16.»Il est des ennemis dans le palais de ton père; tous ceux qui rompent son pain ne lui sont pas fidèles. Si je leur révélais mon secret, ses jours, ses heures même seraient peu nombreuses. Ils n'ont besoin que d'un courage qui les dirige, d'une main qui leur indique les coups qu'il faut frapper. Mais Haroun seul connaît ou a connu cette histoire, dont le dénouement est très-prochain. Il a été élevé dans le palais d'Abdallah, et il y occupait dans son sérail le poste qu'il occupe maintenant ici.--Il vit son maître expirer; mais que pouvait faire un simple esclave? Venger son maître?--hélas! il était trop tard; soustraire son fils à un sort semblable? il choisit ce dernier parti; et pendant que, tout fier d'avoir subjugué ses ennemis ou trahi ses amis, l'orgueilleux Giaffir s'endormait dans son triomphe, Haroun me conduisait, orphelin sans appui, à la porte du palais de Giaffir; et ce ne fut pas vainement qu'il employa ses efforts pour sauver la vie de celui pour lequel il était venu l'implorer. Ma naissance fut cachée à tout le monde, et surtout à moi-même. Ainsi fut protégée la sûreté de Giaffir. Il quitta bientôt la Roumélie et les flots lointains du Danube pour revenir s'établir sur nos rives asiatiques, n'ayant avec lui qu'Haroun qui connût mon histoire--et ce Nubien a senti que les secrets d'un tyran ne sont que des chaînes que le captif brise avec joie; voilà ce qu'il m'a révélé et d'autres choses encore. C'est ainsi que le juste Allah envoie au crime esclaves, instrumens, complices,--jamais amis!
17.»Tout cela, ô Zuleïka! doit douloureusement retentir à tes oreilles; mais la suite de mon histoire te sera encore plus pénible: quoique mes paroles blessent ta timide douceur, je dois cependant prouver et te faire connaître la vérité toute entière. Je t'ai vue frémir en regardant ce vêtement que je porte; cependant je l'ai souvent porté, et je dois le porter encore long-tems. Ce Galiongui, auquel tu es liée par un serment, est le chef de ces hordes de pirates dont la loi et la vie reposent sur leurs épées. D'entendre seulement leur effrayante histoire, ta joue pâle deviendrait bien plus pâle encore: ces armes que tu vois là, ce sont mes soldats qui les ont apportées; les bras qui les brandissent ne sont pas éloignés: cette coupe aussi est remplie pour les brigands féroces.--Une fois vidée par eux, ils rie reculent jamais devant le danger. Notre Prophète peut pardonner à ces esclaves; ils ne sont infidèles que pour cette liqueur défendue.

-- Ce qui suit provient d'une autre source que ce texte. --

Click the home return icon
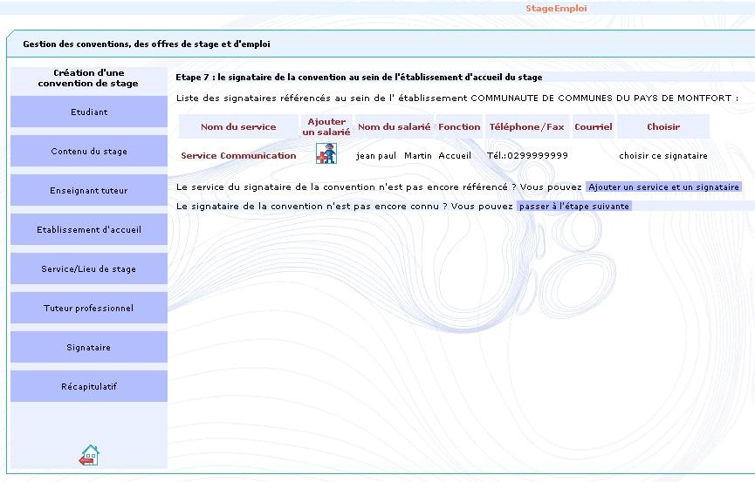Viewport: 755px width, 482px height. [89, 455]
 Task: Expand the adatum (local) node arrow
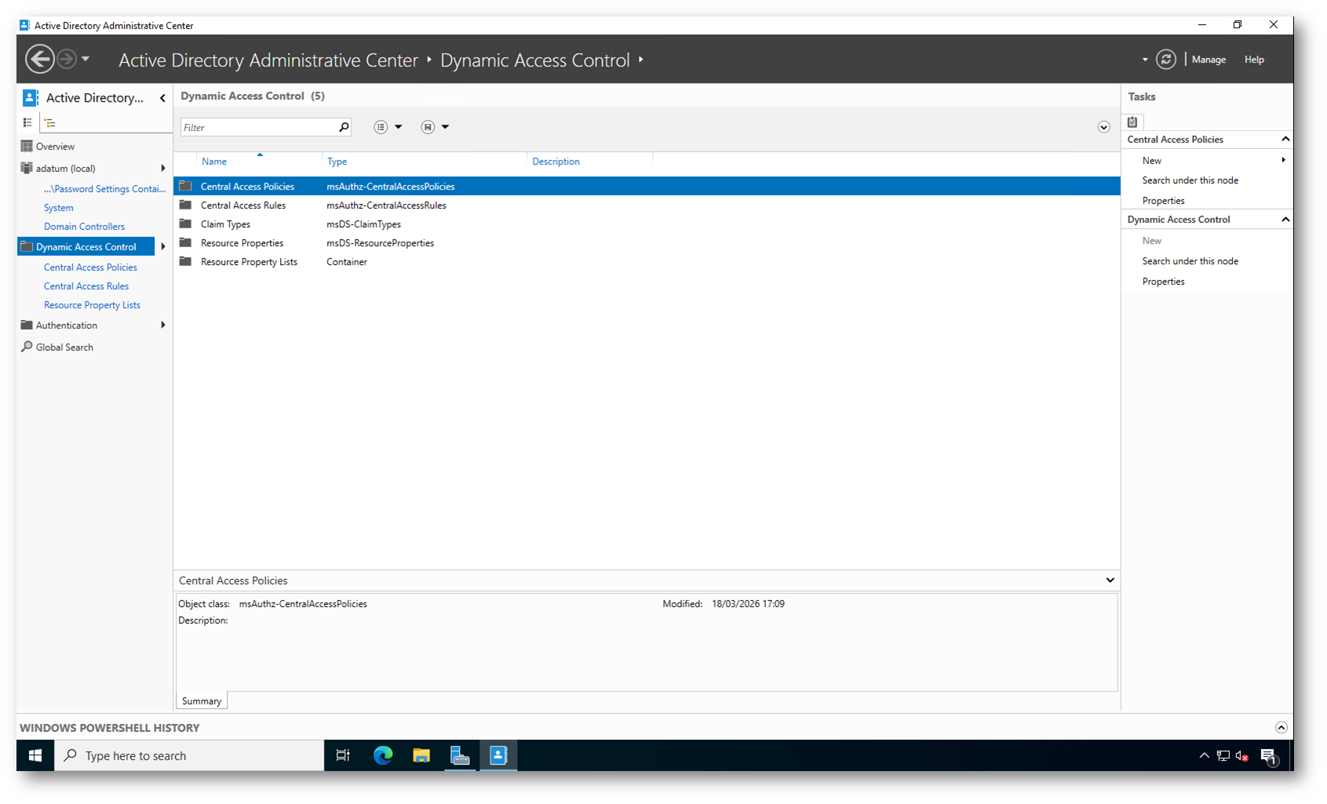(162, 169)
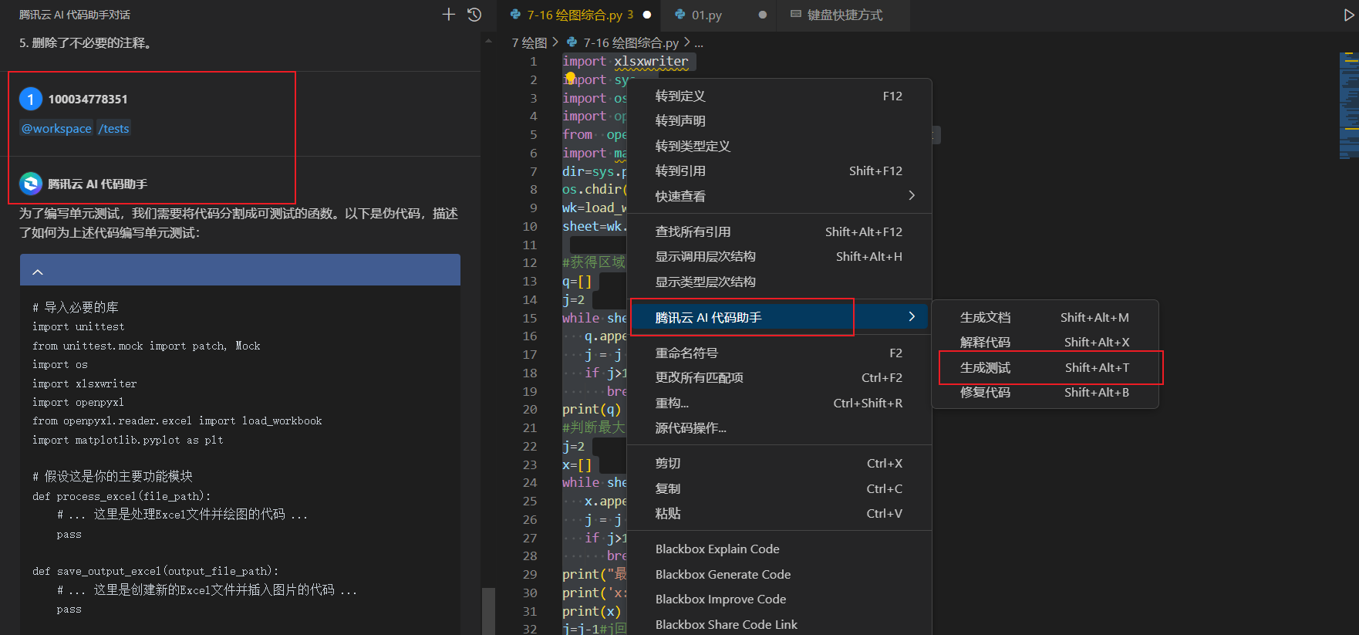Image resolution: width=1359 pixels, height=635 pixels.
Task: Click the chat panel vertical scrollbar
Action: [487, 610]
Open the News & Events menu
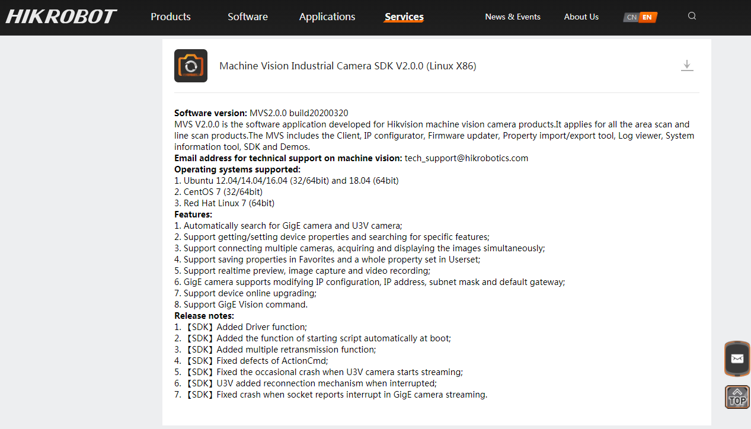 [513, 17]
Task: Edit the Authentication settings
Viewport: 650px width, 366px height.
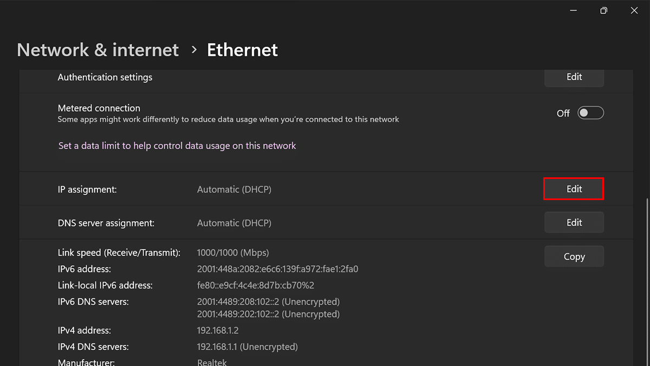Action: [574, 78]
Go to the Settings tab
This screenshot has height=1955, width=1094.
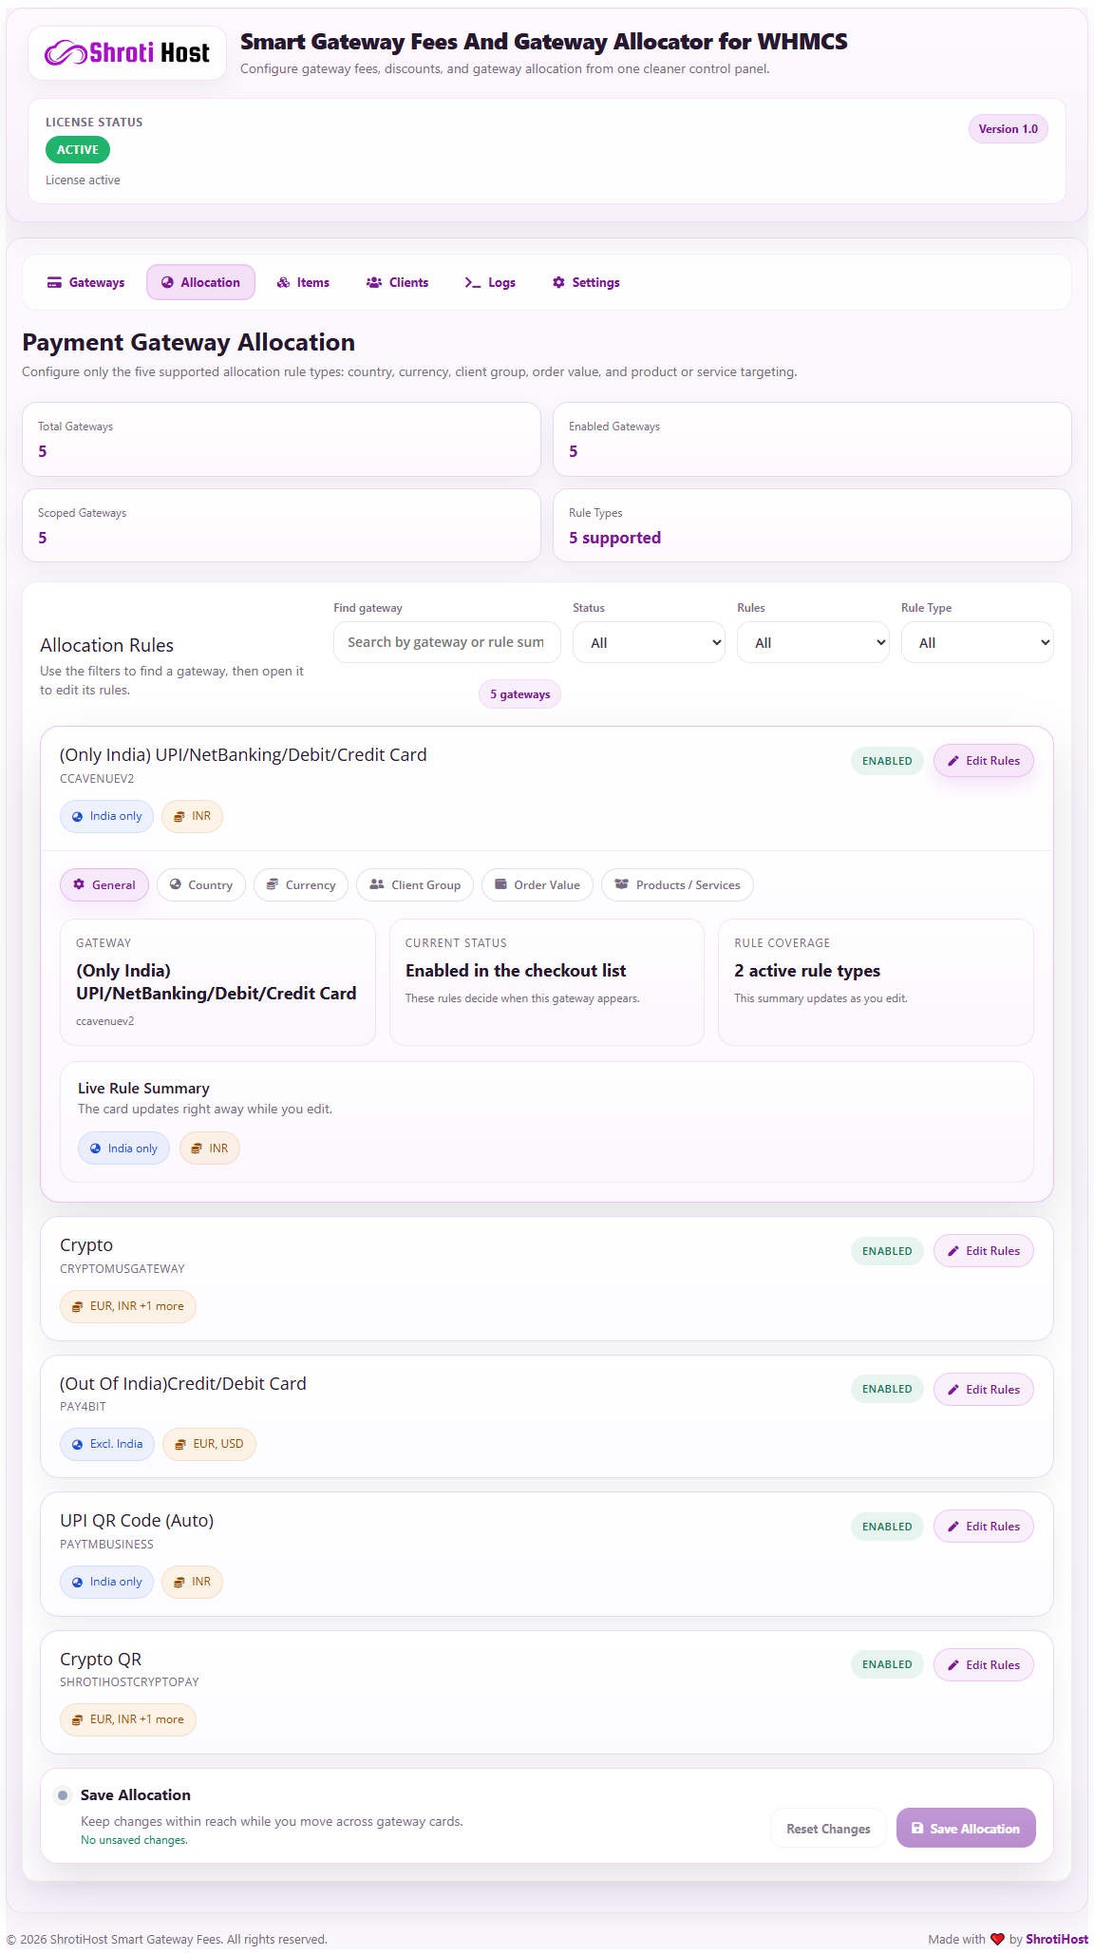click(x=586, y=282)
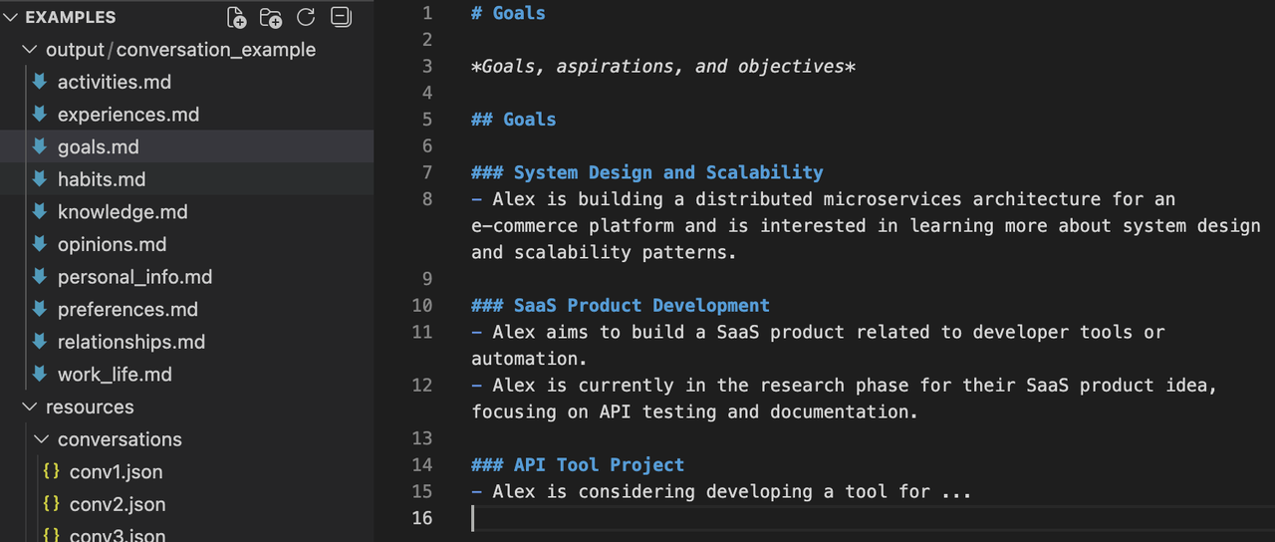Click the New Folder icon in explorer header
This screenshot has height=542, width=1275.
pos(270,17)
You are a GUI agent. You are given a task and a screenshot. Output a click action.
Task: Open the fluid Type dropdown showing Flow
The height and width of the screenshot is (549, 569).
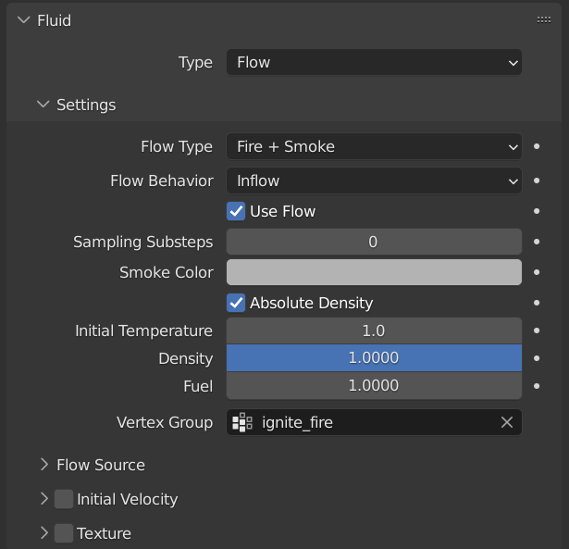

18.»Que pouvais-je faire? proscrit dans ces lieux, blâmé pour avoir seulement désiré de voyager; laissé dans l'oisiveté,--car les craintes de Giaffir me refusaient même un cheval et une épée.--Que de fois cependant, ô Mahomet! que de fois en plein divan le despote ne m'a-t-il pas raillé, comme si ma faible main s'était refusée à manier la bride ou le cimeterre: lui allait toujours seul à la guerre, et me laissait ici inoccupé, inconnu. Abandonné avec les femmes aux soins d'Haroun, trompé dans mes espérances, privé de gloire, tandis que toi,--dont la douceur m'eût long-tems charmé, quoiqu'elle ait pu m'énerver, elle m'aurait du moins consolé,--tu étais envoyée dans les murs de Bruse pour y attendre l'issue des batailles. Haroun, qui vit mon ésprit s'affaisser sous le joug pesant de l'inaction, brisa mes chaînes pendant une campagne, et libéra son captif malgré toutes ses craintes, sur la promesse de revenir avant la fin du commandement de Giaffir. C'est en vain--ma langue ne peut exprimer toute l'ivresse de mon cœur; lorsque pour la première fois ces yeux rendus à la liberté contemplèrent la terre, l'océan, le soleil et les cieux; comme si mon ame les eût pénétrés et en connût les plus intimes, les plus secrètes pensées! Un mot seul peut la peindre, cette sensation suprême:--j'étais libre! Je cessai même de soupirer pour ta présence: le monde,--oui--le ciel lui-même était à moi!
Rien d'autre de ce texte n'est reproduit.